Hundreds of tissue-specific circadian genes that regulate an impressive diversity of biological processes have been identified using DNA microarray technology (6–8), and we identified putative CLOCK target genes in the mouse liver using microarray analyses (9). The screened genes encoded various key physical molecules associated with glucose and lipid metabolism. Recent studies have shown that mutations or deletions of the Clock and Bmal1 genes result in not only circadian disturbances but also metabolic abnormalities of glucose and lipid metabolism (10–13). These findings suggested that Clock is involved in glucose and lipid metabolism in peripheral tissues in addition to being a core component of the circadian clock.

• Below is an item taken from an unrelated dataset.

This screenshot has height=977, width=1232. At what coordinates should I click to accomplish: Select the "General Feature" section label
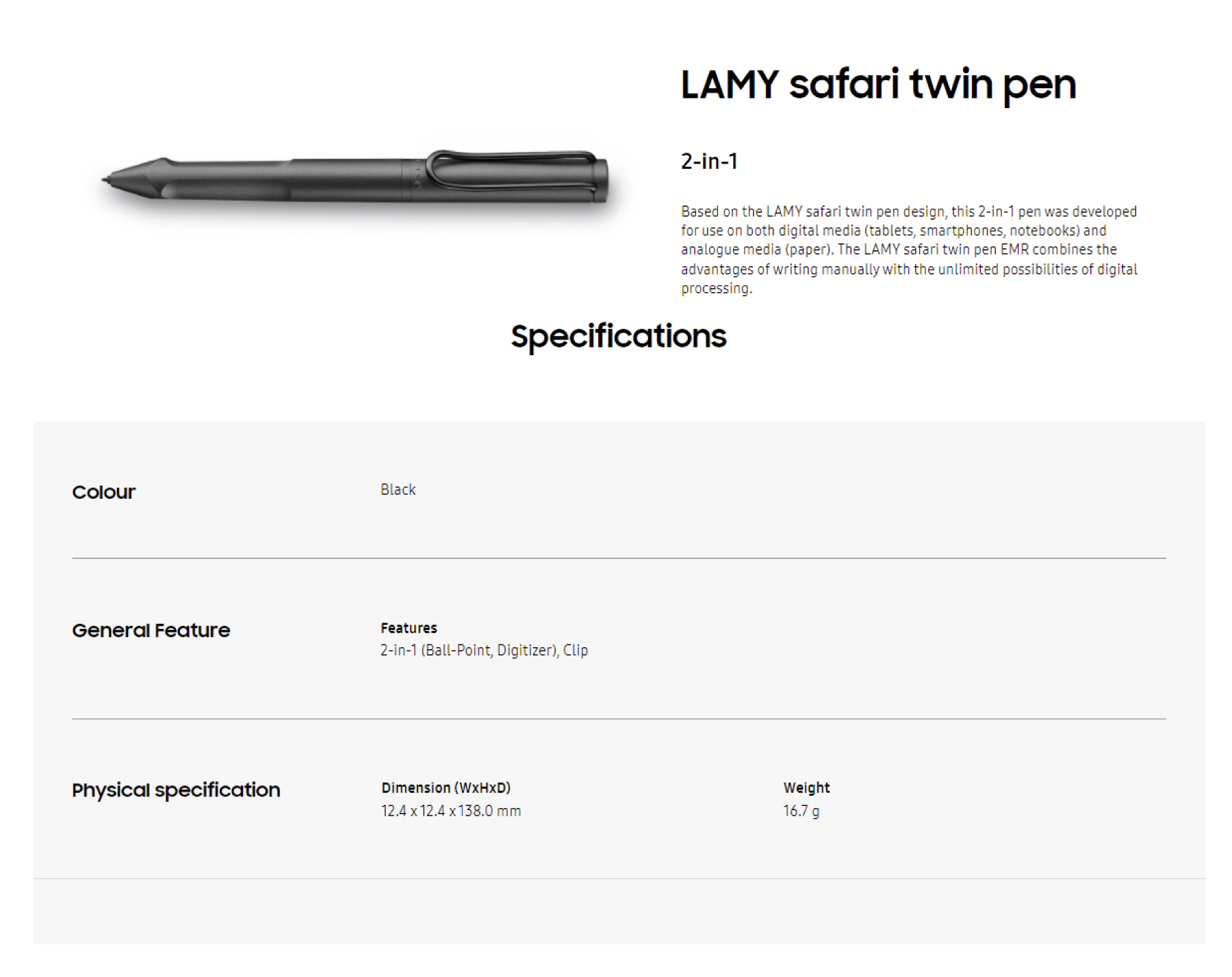(x=151, y=630)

The liver is mainly responsible for maintaining blood glucose levels within a narrow range by its ability to store glucose as glycogen and to produce glucose from glycogen breakdown or gluconeogenic precursors. Many genes associated with glucose metabolism in the liver exhibit robust circadian regulation (7, 8, 14), suggesting that the circadian clock plays a significant role in hepatic glucose metabolism. However, little direct evidence implicates the circadian clock in the regulation of glucose metabolism at the molecular level. Hepatic glycogen contents are important for glucose homeostasis, and they exhibit a circadian rhythm that peaks during the dark-light transition in nocturnal rodents (15). The activities of glycogen synthase and glycogen phosphorylase (the rate-limiting enzymes for glycogenesis and glycogenolysis) also show circadian variation, and the balance between them forms the basis for circadian variation in the hepatic glycogen content (15). Glycogen synthase 2 (Gys2) is the rate-limiting enzyme for glycogenesis, and it is predominantly expressed in the liver, whereas another isoform, Gys1, is widely expressed in fat, heart, and muscle but not at all in the liver (16). The activity of GYS2 displays circadian rhythms that peak late at night in nocturnal rodents. The activity is controlled by the reversible phosphorylation of several serine residues that results in inactivation (17). The rhythmic modification of GYS2 through hormonal signals such as those of insulin, glucagon, and glucocorticoids might regulate the circadian variation of hepatic glycogen synthesis (18). However, circadian variation in hepatic glycogen synthesis activity continues in starved intact and adrenalectomized rats (15, 19). Thus, the circadian regulation of glycogen synthesis is not fully understood at the molecular level. Here, we show that CLOCK regulates the circadian variation of hepatic glycogen synthesis through the direct transcriptional activation of Gys2.
EXPERIMENTAL PROCEDURES
Animals
Male Jcl:ICR (Clea Japan Inc., Tokyo, Japan) and homozygous Clock mutant mice on a Jcl:ICR background (20) at 7–10 weeks of age were maintained under a 12 h of light/12 h of dark cycle (lights on at 0:00 and lights off at 12:00) for at least 2 weeks before the day of the experiments. The mice were fasted overnight and sequentially sacrificed for some experiments. All of the animal experiments, care, and handling proceeded with the approval of our institutional Animal Care and Use Committee (Permission Number 2009-020).
Hepatic Glycogen Content
Frozen liver tissues (∼200 mg) were homogenized in 10% trichloroacetic acid, and then 1 ml of homogenate was separated by centrifugation at 17,800 × g for 10 min at 4 °C. The supernatant (300 μl) was mixed with 600 μl of ethanol, placed on ice for 5 min, and then separated again by centrifugation at 19,000 × g for 10 min at 4 °C. The precipitate was dissolved in 100 μl of distilled water and then mixed with 100 μl of 4 m H2SO4. Each sample was incubated for 30 min at 95 °C, then 200 μl of 2 m NaOH was added, and the mixture was neutralized with 1 m Tris-HCl (pH 8.0). The hydrolyzed free glucose concentration was evaluated using a glucose C-test Wako (Wako Pure Chemical Industries, Osaka, Japan) and corrected by liver weight.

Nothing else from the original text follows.